Mes publications
Dans son ouvrage majeur
sur Shakespeare, Les Feux de l’envie,
paru en 1990, René Girard proposait une lecture neuve de l’œuvre du dramaturge
élisabéthain. Le présent essai se veut une suite de cette recherche et se
focalise prioritairement sur les Sonnets. Depuis toujours
considérés comme « obscurs », ceux-ci prennent une dimension
radicalement nouvelle sous l’éclairage de la théorie
mimétique.
Loin d’être des « poèmes d’amour »
classiques, les Sonnets se présentent
le plus souvent comme des poèmes sur
l’amour, ils sont une interrogation sur le désir, et
singulièrement sur ce que le désir a de mimétique.
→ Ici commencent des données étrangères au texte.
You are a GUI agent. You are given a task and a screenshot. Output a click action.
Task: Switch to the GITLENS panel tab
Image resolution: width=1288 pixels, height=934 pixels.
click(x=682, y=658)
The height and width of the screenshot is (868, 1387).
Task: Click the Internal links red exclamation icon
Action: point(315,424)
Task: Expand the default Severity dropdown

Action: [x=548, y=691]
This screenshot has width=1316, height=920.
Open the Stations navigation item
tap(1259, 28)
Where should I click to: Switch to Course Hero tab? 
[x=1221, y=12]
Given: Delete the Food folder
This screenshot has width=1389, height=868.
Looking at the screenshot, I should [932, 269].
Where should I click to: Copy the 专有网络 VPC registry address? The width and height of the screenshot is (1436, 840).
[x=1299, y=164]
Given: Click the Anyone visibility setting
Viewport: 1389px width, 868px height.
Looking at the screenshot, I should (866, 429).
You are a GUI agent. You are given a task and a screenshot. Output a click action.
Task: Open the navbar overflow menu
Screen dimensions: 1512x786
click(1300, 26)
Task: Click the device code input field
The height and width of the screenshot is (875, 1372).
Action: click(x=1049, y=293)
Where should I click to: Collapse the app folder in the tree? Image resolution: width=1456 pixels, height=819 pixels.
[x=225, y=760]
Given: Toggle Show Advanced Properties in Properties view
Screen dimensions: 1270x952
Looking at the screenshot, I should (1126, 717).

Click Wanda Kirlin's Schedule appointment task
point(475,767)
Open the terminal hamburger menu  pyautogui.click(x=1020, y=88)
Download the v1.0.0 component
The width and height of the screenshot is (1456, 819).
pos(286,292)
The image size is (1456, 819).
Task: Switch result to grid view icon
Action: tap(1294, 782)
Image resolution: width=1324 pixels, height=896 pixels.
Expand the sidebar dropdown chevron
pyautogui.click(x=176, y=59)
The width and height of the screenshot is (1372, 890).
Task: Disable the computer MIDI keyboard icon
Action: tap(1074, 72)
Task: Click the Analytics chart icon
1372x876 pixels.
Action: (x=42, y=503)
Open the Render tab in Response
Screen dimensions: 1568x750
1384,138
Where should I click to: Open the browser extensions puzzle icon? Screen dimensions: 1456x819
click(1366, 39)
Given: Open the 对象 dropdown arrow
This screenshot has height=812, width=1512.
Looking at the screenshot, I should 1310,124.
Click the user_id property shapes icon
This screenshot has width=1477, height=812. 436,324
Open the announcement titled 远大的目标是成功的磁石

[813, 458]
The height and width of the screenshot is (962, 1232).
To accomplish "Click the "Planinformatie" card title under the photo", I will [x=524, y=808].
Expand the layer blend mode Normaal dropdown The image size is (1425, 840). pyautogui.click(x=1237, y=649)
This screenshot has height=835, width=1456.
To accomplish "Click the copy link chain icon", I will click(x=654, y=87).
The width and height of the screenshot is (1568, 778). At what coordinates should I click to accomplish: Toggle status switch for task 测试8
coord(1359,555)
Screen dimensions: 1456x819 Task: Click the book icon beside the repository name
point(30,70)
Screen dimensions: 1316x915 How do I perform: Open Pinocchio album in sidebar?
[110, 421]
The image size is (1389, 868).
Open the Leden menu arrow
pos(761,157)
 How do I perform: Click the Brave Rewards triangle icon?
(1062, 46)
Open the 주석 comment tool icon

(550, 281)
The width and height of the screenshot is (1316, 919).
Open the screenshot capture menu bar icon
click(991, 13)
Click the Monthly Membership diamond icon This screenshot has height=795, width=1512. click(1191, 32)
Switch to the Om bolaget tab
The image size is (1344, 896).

À cause de la mimesis,
« mon modèle » est aussi « mon rival », et de là s’ensuit
un cycle infernal de compétitions, de jalousies, de querelles où l’amour et la
haine finissent par se confondre. Ainsi
entre le poète et W.H., le dédicataire des Sonnets,
s’interpose une foule d’obstacles : des poètes rivaux, la « dame
sombre », le temps, la nature… Dans cet écheveau embrouillé, le
poète-amant se perd souvent, sans jamais pourtant sacrifier à sa passion
dévorante la maîtrise de son art. À travers leur écriture, les 154 Sonnets
dessinent une longue et magnifique
montée vers la conscience. Chef-d’œuvre
de poésie, les Sonnets apparaissent
aussi comme une source de connaissance d’une richesse inégalable.